● **PAGE TEXT**:
───

Inotuzumab Leads to Remission in 58% of Children with Relapsed/Refractory B-ALL
Published March 2022 | Journal of Clinical Oncology
A recently published phase II clinical trial demonstrated that inotuzumab ozogamicin (InO) is safe and effective as a single-agent therapy in treating children and adolescents with relapsed or refractory B-cell acute lymphoblastic leukemia (B-ALL).
The study’s principal investigator, Maureen O’Brien, MD, MS, director of the Leukemia/Lymphoma Program at Cincinnati Children’s, also is co-principal investigator for a second study that will evaluate InO’s safety and effectiveness when combined with chemotherapy in treating newly diagnosed high-risk B-ALL. Both studies are sponsored by Children’s Oncology Group.
InO is a CD22-targeting antibody-drug conjugate approved by the U.S. Food and Drug Administration to treat adults with relapsed or refractory B-ALL. CD22 is a surface protein expressed on leukemic blasts in about 95% of B-ALL cases.
The phase II study of single-agent InO in relapse included 48 heavily pretreated patients ages 1 to 21 years with CD22-positive relapsed/refractory B-ALL.

───

● **INFORMATION GIVEN**:
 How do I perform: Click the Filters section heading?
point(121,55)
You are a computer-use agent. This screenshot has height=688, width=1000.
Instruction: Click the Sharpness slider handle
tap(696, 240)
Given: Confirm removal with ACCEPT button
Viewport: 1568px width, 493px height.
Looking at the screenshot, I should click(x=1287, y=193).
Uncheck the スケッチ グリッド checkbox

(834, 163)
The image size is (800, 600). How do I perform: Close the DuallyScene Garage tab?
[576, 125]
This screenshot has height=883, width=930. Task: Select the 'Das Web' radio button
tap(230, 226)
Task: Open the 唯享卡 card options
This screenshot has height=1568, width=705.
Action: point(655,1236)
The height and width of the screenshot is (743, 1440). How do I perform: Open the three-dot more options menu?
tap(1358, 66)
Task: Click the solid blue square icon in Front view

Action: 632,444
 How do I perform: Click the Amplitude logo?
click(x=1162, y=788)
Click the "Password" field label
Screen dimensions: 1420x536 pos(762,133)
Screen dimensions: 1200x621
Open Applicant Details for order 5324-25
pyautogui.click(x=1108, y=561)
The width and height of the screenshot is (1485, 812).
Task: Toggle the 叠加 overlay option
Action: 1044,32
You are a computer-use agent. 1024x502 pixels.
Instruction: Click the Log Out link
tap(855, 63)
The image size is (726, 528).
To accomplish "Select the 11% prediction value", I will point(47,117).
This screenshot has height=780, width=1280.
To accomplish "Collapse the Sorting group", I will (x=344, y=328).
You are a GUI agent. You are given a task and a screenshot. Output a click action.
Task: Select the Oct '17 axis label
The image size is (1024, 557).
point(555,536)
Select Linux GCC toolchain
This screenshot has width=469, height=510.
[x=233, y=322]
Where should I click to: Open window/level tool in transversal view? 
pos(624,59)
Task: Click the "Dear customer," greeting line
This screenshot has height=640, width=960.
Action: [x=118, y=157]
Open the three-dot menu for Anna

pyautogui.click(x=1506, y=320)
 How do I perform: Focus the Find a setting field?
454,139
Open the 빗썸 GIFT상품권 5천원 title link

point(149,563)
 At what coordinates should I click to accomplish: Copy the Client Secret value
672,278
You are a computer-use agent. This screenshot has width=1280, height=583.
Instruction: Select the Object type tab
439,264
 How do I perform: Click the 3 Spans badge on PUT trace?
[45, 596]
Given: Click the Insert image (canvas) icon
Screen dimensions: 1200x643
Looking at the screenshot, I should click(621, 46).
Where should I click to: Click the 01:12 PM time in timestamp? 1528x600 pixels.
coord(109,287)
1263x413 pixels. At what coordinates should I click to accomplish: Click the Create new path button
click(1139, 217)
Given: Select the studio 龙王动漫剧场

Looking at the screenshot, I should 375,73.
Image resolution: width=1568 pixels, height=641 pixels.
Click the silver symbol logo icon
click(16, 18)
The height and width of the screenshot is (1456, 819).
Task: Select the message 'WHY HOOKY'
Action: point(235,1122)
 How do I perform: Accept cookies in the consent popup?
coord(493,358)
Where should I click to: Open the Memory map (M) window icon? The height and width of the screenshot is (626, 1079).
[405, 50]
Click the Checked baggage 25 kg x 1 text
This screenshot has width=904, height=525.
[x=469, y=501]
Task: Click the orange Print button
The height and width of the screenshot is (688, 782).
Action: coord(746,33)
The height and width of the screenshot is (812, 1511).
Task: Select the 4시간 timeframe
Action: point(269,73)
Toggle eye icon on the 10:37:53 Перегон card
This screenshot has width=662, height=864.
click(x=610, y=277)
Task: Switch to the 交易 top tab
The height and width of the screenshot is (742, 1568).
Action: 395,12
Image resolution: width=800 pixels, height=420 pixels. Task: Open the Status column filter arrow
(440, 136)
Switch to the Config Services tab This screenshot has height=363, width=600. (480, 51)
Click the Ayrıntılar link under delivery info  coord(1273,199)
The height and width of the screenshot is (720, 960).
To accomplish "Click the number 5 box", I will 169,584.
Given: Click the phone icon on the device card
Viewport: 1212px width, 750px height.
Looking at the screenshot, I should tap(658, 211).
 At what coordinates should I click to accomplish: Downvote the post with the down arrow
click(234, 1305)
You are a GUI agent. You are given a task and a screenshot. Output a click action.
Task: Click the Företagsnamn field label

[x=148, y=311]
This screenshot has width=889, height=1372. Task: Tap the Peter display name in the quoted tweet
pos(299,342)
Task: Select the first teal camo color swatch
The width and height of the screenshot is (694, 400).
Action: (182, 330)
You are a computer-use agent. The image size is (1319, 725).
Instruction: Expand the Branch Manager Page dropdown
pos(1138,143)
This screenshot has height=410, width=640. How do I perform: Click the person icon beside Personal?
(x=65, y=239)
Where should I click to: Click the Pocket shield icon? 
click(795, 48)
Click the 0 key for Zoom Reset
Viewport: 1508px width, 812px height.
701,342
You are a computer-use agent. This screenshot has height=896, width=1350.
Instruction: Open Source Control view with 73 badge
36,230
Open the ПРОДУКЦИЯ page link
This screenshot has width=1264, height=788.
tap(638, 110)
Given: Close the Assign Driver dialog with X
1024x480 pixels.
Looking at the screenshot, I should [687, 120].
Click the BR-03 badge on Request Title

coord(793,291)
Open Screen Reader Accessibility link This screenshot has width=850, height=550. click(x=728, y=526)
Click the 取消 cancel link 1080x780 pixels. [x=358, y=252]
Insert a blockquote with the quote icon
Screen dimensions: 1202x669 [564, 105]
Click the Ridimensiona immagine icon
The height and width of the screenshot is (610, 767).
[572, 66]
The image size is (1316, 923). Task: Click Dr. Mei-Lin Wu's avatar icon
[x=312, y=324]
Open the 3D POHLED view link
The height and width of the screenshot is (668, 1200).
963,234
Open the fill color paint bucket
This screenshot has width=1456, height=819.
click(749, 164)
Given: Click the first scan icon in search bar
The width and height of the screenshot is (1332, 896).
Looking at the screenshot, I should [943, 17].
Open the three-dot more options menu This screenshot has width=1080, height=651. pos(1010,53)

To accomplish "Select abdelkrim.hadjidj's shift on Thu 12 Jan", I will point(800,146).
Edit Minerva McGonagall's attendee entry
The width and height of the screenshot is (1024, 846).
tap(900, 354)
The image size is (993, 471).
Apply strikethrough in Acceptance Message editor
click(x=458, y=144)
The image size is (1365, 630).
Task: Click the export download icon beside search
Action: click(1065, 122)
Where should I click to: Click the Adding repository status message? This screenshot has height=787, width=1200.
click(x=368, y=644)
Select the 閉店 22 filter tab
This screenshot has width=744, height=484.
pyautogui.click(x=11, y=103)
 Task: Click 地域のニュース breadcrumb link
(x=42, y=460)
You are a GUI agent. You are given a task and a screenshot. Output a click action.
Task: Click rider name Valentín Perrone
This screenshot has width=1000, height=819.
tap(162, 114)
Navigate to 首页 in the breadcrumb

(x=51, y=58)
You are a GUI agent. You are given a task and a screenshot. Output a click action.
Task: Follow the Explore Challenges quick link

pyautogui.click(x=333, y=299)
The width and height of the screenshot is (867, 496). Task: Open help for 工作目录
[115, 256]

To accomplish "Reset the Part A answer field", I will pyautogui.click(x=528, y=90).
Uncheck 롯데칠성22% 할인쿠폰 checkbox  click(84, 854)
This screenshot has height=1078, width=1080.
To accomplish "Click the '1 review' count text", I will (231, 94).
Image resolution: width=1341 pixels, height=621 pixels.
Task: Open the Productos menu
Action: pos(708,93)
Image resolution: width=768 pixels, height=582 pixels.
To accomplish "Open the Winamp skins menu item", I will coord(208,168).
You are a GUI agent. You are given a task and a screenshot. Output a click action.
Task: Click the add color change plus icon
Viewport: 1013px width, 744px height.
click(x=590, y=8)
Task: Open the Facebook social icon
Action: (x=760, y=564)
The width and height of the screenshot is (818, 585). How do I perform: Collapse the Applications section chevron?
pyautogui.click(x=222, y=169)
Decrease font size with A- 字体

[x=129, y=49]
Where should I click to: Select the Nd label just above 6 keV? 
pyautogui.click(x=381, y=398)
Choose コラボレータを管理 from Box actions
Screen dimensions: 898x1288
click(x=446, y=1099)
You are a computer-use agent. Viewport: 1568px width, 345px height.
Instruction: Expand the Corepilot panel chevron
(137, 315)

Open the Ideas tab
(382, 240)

───

● **WHAT IS NEEDED**: Reproduce the entire inotuzumab trial report word for word.

● **OUTPUT FOR THIS TASK**:
Inotuzumab Leads to Remission in 58% of Children with Relapsed/Refractory B-ALL
Published March 2022 | Journal of Clinical Oncology
A recently published phase II clinical trial demonstrated that inotuzumab ozogamicin (InO) is safe and effective as a single-agent therapy in treating children and adolescents with relapsed or refractory B-cell acute lymphoblastic leukemia (B-ALL).
The study’s principal investigator, Maureen O’Brien, MD, MS, director of the Leukemia/Lymphoma Program at Cincinnati Children’s, also is co-principal investigator for a second study that will evaluate InO’s safety and effectiveness when combined with chemotherapy in treating newly diagnosed high-risk B-ALL. Both studies are sponsored by Children’s Oncology Group.
InO is a CD22-targeting antibody-drug conjugate approved by the U.S. Food and Drug Administration to treat adults with relapsed or refractory B-ALL. CD22 is a surface protein expressed on leukemic blasts in about 95% of B-ALL cases.
The phase II study of single-agent InO in relapse included 48 heavily pretreated patients ages 1 to 21 years with CD22-positive relapsed/refractory B-ALL.